CASTILLO RIDGE
FRIDAY NIGHT
They're coming right toward me.
Quickly the sniper thought about shooting angles and avenues of escape. He should go to ground and wait for them to drive around the back of the ridge. That was the plan.
That plan hadn't called for freezing his ass off while the two of them photographed graves and took a midnight hike up Castillo Ridge. If he had to wait much longer, he'd be too cold to shoot straight. Then somebody could die instead of just bleeding a lot all over the snow.
It wasn't that he minded the killing itself; like everything else, it got easier with practice. But a fatality was always investigated more thoroughly than a simple "accidental" shooting.
They were still coming toward him. Any closer and he'd have to use his eye rather than the scope. As it was, he couldn't see more than one or two square inches of the target at a time.

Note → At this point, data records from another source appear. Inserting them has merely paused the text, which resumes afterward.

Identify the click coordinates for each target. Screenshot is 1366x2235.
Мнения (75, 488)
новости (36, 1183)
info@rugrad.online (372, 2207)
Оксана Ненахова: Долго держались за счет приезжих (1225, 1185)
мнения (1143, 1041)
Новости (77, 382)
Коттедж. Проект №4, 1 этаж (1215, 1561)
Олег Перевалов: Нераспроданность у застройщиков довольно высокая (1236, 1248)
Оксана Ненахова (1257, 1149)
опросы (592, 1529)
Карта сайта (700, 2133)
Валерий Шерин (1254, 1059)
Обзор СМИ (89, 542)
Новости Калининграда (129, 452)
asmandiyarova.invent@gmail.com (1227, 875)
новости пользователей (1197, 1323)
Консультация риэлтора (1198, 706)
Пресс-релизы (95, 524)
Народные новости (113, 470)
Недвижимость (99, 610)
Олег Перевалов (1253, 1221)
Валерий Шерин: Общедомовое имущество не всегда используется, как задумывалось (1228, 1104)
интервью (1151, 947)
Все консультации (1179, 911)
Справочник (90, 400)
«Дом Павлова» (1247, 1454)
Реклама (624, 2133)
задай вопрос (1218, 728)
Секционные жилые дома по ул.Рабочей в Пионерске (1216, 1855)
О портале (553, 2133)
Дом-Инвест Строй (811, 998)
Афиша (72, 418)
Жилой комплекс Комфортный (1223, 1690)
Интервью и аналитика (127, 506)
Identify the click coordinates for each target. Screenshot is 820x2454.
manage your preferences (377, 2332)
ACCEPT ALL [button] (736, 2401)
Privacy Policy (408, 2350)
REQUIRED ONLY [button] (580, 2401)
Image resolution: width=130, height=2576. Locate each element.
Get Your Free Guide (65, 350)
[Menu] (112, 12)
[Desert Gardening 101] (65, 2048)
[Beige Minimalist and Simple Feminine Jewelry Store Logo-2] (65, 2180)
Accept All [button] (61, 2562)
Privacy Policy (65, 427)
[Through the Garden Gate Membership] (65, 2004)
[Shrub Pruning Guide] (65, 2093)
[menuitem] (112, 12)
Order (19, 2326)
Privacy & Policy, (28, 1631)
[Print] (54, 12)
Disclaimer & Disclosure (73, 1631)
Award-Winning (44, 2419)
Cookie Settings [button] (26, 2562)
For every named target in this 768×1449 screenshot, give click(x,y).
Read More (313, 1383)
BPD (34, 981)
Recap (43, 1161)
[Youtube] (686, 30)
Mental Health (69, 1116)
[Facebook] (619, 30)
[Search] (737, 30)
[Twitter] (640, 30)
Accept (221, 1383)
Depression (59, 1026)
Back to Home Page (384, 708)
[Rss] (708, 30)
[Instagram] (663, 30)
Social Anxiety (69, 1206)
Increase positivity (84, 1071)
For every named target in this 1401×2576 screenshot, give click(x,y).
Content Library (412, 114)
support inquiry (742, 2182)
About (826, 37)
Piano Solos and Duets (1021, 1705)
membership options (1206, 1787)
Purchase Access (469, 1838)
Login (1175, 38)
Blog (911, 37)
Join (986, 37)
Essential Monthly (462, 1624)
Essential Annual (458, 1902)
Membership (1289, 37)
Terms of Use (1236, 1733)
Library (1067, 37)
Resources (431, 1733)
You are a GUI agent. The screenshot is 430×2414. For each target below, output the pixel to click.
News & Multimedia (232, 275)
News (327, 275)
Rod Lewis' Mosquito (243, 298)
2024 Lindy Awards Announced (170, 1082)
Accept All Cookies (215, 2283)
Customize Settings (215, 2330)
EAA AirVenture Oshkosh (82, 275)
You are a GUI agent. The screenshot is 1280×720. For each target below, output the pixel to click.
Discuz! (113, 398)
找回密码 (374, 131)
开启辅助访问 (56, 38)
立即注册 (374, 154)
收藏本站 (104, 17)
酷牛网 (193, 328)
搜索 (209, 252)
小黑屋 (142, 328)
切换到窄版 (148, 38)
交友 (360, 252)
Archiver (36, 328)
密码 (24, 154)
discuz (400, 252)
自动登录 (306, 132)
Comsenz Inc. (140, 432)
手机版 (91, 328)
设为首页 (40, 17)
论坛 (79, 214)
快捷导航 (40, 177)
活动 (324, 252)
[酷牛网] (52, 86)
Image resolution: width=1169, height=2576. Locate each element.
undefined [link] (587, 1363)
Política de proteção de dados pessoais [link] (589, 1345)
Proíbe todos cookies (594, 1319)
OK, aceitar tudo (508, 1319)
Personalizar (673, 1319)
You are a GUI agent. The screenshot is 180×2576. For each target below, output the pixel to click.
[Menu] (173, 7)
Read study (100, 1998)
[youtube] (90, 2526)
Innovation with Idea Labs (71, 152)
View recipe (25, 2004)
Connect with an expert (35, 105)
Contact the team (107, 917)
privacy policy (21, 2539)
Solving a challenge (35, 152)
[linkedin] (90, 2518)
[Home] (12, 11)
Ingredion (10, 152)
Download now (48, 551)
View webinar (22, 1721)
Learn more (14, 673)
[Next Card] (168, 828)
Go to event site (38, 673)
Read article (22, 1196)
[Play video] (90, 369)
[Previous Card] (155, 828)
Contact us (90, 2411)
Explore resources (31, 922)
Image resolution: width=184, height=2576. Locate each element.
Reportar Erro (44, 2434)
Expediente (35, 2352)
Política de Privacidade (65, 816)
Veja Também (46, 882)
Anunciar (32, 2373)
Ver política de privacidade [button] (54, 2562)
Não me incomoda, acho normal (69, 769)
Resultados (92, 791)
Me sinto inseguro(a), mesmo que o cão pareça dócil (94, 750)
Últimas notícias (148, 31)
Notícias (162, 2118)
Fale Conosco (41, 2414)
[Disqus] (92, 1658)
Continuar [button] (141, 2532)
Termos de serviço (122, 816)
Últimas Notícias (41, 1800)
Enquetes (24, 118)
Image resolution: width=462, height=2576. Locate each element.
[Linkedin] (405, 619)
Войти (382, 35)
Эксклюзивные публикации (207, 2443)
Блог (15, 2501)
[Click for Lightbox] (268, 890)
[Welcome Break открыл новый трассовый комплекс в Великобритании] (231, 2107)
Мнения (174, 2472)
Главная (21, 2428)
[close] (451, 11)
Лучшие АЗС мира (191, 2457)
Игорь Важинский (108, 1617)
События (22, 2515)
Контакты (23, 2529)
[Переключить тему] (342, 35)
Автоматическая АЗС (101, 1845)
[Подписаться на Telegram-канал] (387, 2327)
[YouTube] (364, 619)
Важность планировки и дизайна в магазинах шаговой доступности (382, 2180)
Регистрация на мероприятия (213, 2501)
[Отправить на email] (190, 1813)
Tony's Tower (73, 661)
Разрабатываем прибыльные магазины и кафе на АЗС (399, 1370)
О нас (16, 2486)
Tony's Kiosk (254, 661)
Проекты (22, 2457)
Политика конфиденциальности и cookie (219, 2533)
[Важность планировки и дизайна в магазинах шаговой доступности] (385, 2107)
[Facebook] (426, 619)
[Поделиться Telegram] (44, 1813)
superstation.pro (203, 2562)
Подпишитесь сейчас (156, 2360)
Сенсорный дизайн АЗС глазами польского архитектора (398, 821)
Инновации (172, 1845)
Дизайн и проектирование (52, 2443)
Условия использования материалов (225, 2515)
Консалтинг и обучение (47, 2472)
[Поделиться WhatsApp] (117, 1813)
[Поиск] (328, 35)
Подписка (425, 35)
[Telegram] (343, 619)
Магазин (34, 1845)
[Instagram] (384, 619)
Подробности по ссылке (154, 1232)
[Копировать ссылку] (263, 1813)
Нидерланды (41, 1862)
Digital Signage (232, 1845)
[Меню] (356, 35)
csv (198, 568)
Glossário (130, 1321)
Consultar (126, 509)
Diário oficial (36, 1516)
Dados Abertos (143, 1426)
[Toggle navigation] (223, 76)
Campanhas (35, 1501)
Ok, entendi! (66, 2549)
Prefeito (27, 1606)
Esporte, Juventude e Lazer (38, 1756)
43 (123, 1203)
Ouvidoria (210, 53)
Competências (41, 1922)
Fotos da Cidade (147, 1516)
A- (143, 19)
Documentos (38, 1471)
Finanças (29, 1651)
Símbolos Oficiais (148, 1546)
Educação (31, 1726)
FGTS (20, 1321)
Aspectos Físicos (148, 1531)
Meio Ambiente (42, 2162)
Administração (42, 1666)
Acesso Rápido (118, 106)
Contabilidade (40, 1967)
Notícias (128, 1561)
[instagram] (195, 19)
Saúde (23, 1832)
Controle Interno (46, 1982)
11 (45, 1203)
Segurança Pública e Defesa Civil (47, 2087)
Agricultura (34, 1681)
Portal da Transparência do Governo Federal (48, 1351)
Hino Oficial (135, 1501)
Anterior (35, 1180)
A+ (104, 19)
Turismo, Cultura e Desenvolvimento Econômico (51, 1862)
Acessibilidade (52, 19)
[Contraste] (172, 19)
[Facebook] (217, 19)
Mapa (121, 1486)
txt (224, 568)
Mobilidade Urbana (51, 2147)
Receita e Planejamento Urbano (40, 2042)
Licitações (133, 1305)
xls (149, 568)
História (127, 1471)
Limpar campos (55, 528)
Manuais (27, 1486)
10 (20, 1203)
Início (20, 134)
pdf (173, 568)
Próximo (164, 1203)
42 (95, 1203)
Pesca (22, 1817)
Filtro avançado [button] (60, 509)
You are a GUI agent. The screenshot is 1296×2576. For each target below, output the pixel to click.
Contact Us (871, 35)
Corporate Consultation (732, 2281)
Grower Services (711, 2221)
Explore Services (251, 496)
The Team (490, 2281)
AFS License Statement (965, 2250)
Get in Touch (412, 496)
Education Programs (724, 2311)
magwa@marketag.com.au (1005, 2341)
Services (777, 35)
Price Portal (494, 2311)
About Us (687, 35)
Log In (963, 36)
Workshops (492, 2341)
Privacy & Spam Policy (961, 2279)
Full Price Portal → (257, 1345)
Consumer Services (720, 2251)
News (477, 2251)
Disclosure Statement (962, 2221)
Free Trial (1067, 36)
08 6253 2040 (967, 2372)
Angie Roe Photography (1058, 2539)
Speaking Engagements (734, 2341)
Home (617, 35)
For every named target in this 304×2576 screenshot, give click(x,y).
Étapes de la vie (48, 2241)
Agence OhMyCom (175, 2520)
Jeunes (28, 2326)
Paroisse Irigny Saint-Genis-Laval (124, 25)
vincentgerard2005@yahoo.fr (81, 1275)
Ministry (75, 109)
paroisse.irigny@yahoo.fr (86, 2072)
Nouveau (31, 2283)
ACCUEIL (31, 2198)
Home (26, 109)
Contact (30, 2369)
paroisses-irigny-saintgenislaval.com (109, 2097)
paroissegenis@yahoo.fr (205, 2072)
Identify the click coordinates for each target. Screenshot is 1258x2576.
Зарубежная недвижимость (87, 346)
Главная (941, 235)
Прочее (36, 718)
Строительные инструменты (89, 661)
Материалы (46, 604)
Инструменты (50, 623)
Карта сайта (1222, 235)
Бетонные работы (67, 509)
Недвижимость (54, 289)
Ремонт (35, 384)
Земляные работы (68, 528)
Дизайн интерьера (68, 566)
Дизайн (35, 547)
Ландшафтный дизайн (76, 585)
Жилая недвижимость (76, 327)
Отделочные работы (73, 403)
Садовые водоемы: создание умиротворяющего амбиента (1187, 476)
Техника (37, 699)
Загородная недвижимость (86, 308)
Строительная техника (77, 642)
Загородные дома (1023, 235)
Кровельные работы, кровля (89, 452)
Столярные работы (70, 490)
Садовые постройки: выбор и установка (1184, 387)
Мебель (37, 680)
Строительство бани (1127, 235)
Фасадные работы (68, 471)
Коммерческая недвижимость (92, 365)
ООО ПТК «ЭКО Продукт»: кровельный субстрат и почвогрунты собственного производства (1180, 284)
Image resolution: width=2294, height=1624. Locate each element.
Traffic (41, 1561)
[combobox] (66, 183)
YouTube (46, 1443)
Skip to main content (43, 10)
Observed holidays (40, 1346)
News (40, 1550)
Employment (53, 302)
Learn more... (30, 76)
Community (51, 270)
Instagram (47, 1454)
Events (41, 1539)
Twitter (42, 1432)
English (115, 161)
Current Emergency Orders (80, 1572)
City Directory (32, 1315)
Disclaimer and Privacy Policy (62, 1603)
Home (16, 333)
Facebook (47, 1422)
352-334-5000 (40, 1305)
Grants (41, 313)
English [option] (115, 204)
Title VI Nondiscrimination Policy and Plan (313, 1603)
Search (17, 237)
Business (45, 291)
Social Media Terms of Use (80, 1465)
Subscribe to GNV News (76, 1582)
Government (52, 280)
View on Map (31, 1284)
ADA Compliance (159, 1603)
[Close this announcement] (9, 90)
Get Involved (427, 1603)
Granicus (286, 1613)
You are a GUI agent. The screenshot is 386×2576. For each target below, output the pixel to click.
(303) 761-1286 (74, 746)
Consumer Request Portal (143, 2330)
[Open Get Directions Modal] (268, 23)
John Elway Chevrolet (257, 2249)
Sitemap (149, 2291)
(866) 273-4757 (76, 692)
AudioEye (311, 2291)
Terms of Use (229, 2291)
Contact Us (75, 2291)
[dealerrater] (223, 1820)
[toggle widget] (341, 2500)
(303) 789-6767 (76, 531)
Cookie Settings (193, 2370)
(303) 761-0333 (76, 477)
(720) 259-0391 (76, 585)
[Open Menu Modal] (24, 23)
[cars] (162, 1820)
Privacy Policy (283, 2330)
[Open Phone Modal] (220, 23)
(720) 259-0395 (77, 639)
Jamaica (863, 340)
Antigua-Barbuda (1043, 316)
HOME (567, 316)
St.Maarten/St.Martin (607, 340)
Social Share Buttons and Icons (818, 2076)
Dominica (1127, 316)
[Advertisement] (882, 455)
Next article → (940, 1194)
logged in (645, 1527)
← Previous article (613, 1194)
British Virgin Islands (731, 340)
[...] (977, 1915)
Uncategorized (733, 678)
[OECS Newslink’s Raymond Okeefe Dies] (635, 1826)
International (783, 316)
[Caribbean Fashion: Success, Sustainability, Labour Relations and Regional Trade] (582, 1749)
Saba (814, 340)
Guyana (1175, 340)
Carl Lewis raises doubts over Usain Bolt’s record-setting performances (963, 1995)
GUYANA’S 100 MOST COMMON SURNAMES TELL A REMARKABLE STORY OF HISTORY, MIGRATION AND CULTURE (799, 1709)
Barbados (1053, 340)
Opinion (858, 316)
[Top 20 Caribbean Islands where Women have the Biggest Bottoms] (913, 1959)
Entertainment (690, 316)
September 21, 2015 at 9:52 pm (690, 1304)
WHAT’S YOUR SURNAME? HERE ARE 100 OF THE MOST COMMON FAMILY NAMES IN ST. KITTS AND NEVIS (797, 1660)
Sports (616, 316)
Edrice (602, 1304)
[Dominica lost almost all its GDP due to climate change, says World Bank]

Finally Carly and Dan veered away, following the informal trail horses and cattle used in the summer when they were turned loose to graze.
The sniper began to breathe a little more easily as the targets got farther away. When he realized they were going to climb all the way to the top of the ridge a few hundred yards from him, he sighted in and recalculated the angles.
Then he smiled. If they stood and admired the view, it'd be a piece of cake.
Confident again, the sniper held position except for his eyes. He looked away from his prey, barely tracking them with his peripheral vision. Animals, even civilized ones like people, often sensed a direct stare.
And from what he'd learned about Dan Duran, that boy was barely housebroken, much less civilized.